__해결할 문제__.
아래 목록에서 "Open the 악녀라서"이 들어 있는 줄로 시작해 "click(x=836, y=513)"가 들어 있는 줄로 끝나는 부분을 뽑아, 양 끝 줄까지 포함해 한 글자도 바꾸지 말고 옮겨 적으세요.

__저장된 데이터__.
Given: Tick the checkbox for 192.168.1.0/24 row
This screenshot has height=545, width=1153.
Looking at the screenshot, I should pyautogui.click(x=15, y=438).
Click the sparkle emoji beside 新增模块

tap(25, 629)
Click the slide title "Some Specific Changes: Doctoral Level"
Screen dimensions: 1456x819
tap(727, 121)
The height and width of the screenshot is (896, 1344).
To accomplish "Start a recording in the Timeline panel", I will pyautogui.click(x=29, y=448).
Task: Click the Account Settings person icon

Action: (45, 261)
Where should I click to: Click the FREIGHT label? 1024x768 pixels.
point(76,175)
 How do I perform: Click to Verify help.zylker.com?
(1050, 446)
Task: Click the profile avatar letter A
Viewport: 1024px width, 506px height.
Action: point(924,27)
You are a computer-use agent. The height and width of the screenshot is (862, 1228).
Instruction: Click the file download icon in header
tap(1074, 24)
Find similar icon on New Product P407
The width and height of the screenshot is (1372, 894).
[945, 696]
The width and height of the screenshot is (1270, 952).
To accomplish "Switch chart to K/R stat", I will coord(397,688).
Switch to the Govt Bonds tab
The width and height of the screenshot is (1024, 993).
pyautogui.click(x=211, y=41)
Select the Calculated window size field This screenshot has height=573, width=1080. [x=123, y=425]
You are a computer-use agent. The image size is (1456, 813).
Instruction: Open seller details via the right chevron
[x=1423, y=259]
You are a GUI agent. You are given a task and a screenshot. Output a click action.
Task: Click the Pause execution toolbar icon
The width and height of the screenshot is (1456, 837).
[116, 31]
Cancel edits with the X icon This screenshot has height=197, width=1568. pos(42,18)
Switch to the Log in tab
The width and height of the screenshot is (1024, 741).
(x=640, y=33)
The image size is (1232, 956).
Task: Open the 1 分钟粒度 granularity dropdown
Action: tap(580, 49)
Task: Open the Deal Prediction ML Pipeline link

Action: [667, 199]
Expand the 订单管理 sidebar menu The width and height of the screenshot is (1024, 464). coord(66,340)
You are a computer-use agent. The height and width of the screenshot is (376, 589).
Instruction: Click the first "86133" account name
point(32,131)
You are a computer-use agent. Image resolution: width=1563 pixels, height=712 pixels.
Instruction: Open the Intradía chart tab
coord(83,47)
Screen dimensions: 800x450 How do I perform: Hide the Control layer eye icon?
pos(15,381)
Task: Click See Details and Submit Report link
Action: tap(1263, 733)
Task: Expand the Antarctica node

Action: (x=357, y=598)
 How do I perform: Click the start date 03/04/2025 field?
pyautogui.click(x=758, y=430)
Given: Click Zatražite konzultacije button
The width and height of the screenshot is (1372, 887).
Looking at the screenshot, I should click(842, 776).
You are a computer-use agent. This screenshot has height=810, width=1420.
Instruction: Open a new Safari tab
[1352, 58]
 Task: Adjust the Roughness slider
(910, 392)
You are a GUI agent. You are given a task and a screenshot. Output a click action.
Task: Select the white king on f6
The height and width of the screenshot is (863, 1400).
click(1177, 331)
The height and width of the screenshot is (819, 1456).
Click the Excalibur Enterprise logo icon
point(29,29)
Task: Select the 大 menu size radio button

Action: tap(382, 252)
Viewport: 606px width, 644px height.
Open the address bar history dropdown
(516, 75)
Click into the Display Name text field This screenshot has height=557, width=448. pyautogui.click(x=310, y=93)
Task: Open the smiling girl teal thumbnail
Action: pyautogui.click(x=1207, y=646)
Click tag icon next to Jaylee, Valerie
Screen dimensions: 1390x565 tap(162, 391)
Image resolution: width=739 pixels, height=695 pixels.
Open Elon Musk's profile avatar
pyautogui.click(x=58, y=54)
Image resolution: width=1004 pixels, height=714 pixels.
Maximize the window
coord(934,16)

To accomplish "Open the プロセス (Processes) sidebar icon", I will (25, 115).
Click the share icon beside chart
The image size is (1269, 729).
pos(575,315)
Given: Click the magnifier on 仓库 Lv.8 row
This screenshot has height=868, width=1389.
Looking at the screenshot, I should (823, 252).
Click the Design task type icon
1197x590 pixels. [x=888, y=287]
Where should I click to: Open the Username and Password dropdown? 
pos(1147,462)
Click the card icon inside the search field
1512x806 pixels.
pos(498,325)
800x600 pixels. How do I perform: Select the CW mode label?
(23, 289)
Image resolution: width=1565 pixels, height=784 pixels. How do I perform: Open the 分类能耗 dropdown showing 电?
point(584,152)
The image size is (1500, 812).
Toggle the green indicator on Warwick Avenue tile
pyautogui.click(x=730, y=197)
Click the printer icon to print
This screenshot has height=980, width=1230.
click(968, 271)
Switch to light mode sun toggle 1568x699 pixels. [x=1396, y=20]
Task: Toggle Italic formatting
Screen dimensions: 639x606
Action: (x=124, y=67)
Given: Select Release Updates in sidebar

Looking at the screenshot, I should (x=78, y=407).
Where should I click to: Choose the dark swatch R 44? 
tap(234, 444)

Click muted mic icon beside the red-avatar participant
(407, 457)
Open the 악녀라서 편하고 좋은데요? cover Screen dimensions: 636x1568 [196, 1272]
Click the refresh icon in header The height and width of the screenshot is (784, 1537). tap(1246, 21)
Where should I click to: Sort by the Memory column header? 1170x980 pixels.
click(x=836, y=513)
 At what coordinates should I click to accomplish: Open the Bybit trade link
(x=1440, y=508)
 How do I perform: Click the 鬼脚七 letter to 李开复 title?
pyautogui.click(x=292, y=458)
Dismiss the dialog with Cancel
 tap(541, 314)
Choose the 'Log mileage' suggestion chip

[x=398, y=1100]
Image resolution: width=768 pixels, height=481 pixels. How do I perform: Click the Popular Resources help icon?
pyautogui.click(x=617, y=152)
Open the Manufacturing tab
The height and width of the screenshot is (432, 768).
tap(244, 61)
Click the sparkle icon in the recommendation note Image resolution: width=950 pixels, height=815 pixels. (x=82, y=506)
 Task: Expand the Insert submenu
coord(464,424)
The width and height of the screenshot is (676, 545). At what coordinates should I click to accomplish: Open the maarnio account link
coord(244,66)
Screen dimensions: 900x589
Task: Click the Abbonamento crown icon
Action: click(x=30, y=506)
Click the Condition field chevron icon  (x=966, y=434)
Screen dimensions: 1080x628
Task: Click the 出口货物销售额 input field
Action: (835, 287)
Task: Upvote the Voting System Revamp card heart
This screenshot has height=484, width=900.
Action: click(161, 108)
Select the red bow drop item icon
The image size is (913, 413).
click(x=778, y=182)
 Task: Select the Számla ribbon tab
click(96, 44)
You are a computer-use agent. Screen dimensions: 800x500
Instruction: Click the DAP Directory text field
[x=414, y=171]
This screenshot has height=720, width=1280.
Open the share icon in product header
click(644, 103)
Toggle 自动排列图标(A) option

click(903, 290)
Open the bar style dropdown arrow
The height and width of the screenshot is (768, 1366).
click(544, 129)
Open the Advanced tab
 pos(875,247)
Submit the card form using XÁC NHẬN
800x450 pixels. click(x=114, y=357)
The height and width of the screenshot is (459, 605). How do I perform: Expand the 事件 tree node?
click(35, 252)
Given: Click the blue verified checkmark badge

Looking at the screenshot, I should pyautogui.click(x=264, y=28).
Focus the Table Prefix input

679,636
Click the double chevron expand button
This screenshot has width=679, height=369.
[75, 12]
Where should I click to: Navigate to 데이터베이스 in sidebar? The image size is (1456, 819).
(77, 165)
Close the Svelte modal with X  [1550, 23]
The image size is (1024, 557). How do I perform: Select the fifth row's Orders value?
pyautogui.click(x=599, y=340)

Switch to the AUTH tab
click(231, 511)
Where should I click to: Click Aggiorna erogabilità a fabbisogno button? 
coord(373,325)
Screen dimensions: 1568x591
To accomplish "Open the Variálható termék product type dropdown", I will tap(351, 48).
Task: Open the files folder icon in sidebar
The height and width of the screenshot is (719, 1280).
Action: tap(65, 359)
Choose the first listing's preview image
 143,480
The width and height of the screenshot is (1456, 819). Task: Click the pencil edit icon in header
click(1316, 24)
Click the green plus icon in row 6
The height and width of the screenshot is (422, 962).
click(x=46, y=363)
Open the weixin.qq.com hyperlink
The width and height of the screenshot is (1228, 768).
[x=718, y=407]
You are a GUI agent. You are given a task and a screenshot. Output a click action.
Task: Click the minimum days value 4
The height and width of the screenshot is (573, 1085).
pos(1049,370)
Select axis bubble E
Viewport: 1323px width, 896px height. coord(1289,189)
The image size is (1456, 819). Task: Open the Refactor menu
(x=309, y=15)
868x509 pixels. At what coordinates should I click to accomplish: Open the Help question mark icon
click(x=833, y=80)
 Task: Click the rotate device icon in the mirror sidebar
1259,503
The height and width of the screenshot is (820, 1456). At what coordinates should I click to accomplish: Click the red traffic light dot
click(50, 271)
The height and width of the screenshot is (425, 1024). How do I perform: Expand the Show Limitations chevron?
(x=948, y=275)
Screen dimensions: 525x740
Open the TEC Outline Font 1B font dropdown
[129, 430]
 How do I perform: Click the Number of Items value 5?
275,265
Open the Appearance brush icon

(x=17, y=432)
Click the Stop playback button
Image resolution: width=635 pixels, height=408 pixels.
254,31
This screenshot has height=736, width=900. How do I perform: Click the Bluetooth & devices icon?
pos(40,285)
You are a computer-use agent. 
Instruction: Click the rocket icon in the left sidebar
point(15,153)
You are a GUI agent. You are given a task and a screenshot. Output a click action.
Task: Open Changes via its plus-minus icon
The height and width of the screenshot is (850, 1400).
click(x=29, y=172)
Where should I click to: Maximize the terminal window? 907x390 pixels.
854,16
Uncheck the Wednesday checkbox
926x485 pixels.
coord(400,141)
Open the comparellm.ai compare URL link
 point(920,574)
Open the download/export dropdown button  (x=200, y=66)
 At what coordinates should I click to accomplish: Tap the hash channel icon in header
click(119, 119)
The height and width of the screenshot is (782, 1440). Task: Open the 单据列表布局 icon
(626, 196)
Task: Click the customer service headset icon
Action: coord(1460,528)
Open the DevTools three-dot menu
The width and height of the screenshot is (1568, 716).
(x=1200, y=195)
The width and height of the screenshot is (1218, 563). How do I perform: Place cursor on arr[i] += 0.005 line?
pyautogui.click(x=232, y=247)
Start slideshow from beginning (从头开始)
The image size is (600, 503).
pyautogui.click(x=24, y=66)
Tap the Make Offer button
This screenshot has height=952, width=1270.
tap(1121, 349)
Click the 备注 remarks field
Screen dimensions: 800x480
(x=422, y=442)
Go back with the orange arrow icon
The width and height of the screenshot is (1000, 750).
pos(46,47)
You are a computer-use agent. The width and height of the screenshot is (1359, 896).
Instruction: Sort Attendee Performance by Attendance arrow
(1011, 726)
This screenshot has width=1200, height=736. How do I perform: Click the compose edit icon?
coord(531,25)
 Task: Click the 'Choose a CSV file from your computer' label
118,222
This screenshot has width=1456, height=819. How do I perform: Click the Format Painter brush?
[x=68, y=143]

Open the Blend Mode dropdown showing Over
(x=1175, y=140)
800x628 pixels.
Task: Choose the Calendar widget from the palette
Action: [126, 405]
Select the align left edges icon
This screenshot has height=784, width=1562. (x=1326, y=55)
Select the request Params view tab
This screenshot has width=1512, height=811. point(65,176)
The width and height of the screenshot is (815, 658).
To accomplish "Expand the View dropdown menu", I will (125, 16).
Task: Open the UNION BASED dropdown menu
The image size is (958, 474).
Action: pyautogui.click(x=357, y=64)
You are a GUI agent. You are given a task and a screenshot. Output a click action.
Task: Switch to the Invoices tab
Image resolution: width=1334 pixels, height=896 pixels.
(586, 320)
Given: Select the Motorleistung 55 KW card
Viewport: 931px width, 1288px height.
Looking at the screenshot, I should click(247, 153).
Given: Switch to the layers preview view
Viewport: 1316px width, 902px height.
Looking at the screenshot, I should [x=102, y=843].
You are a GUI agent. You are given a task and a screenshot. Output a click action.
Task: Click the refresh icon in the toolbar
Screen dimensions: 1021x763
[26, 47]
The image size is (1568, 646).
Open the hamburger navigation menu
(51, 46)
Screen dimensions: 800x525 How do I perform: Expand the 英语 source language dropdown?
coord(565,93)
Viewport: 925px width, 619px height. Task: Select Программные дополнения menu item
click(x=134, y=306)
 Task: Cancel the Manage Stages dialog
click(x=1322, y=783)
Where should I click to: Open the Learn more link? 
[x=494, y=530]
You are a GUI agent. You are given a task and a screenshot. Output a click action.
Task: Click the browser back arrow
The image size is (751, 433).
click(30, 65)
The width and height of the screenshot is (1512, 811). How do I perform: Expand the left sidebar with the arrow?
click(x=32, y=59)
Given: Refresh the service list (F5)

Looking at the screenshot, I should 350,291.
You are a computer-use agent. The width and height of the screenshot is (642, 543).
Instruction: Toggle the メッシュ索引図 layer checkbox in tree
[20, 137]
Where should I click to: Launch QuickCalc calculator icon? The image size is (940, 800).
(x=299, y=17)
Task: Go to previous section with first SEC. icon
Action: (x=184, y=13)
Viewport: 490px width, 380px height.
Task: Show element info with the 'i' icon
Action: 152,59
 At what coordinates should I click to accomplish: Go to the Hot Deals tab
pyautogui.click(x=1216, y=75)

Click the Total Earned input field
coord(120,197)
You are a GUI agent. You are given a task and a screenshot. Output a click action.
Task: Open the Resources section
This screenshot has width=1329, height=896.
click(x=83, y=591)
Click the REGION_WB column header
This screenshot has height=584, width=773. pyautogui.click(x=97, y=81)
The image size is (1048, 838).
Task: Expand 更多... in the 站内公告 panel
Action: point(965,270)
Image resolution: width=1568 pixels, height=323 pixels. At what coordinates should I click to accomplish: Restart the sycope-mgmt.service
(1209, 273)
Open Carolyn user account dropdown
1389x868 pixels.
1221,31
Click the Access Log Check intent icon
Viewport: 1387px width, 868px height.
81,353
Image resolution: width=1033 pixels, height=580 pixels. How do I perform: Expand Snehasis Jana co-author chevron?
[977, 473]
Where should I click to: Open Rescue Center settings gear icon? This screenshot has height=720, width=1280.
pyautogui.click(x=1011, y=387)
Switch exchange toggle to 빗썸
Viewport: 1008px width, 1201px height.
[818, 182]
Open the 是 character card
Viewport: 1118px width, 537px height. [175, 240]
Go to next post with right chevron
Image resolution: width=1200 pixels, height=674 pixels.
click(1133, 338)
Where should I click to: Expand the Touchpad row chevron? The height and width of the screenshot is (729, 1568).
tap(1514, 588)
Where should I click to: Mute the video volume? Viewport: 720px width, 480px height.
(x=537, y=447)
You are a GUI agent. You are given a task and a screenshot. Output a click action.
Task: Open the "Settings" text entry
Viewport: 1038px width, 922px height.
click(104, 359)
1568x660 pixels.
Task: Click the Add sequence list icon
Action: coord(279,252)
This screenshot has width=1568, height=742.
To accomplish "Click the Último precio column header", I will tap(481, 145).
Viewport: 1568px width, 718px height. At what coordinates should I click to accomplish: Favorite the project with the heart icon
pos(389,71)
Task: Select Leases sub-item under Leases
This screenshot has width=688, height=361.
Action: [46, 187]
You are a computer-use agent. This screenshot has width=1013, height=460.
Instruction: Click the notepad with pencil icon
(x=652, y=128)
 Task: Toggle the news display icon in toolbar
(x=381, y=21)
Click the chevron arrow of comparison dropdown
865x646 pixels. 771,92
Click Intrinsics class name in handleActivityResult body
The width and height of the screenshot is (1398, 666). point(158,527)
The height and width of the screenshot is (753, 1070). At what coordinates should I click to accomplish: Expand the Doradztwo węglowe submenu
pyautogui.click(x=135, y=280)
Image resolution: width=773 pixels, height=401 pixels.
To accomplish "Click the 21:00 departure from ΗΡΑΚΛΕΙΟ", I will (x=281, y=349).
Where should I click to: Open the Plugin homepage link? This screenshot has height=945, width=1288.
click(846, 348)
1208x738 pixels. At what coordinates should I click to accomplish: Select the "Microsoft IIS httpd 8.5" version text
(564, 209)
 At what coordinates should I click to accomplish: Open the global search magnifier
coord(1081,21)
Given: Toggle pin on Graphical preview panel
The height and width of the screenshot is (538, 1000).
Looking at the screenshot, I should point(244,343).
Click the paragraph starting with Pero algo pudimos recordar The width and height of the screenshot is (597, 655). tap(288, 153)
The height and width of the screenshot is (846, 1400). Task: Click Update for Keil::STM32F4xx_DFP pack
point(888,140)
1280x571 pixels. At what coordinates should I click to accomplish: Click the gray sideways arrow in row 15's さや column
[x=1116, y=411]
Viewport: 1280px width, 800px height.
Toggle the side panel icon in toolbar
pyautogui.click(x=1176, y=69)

__과제 답변__.
Open the 악녀라서 편하고 좋은데요? cover Screen dimensions: 636x1568 [196, 1272]
Click the refresh icon in header The height and width of the screenshot is (784, 1537). tap(1246, 21)
Where should I click to: Sort by the Memory column header? 1170x980 pixels.
click(x=836, y=513)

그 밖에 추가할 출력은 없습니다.